Comment 10 Andreas Kling 2013-02-16 13:33:11 PST
(In reply to comment #9)
> Looks like the Acid3 bug is the same thing we are discussing in bug 110019. Too bad we missed our chance to just fix that instead of rolling this out!

We don't necessarily have to roll this out, it's just my personal preference to roll out and roll back in with everything in the right place when possible. Mostly because it makes SVN archaeology a bit easier later on.
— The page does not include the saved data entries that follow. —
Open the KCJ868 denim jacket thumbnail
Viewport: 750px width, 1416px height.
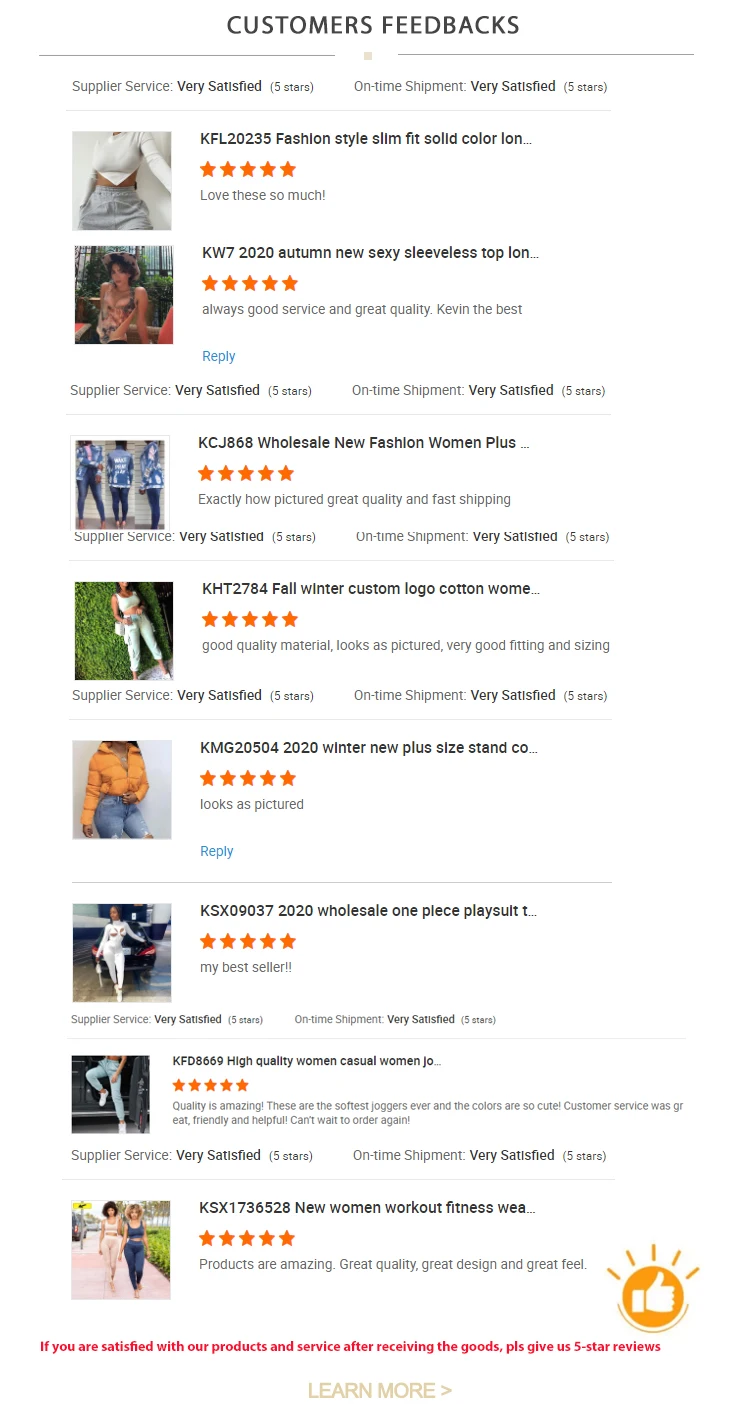coord(120,483)
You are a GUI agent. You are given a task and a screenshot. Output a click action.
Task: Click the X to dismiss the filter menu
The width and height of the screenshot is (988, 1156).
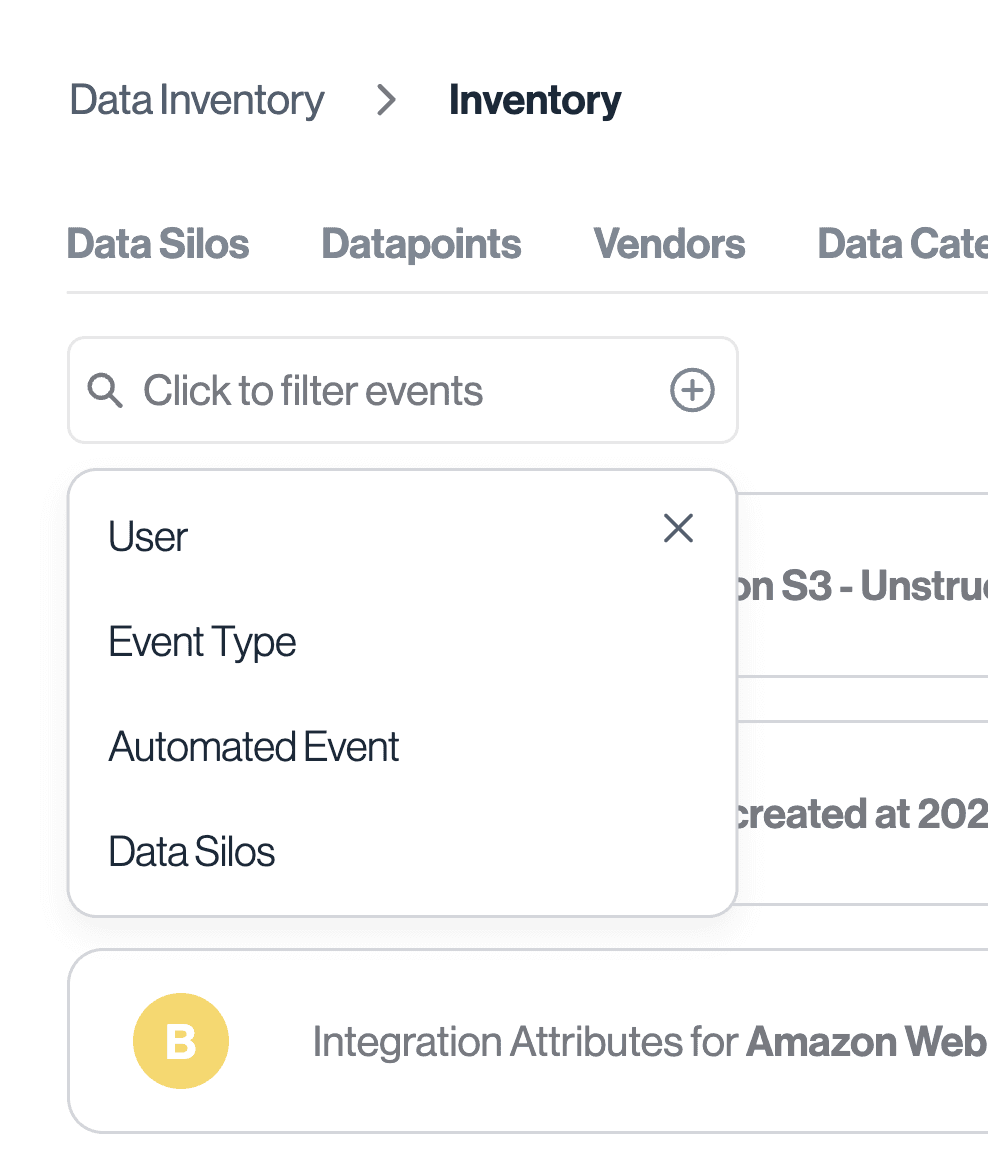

Comment 11 Andreas Kling 2013-02-16 13:35:44 PST
(In reply to comment #10)
> (In reply to comment #9)
> > Looks like the Acid3 bug is the same thing we are discussing in bug 110019. Too bad we missed our chance to just fix that instead of rolling this out!
> 
> We don't necessarily have to roll this out, it's just my personal preference to roll out and roll back in with everything in the right place when possible. Mostly because it makes SVN archaeology a bit easier later on.

That said, there's already a copy of ACID3 in the LayoutTests tree, so my comment about adding a test in 110019 (the sole reason for rejecting that patch) doesn't even apply. I'll r+, cq+ that instead.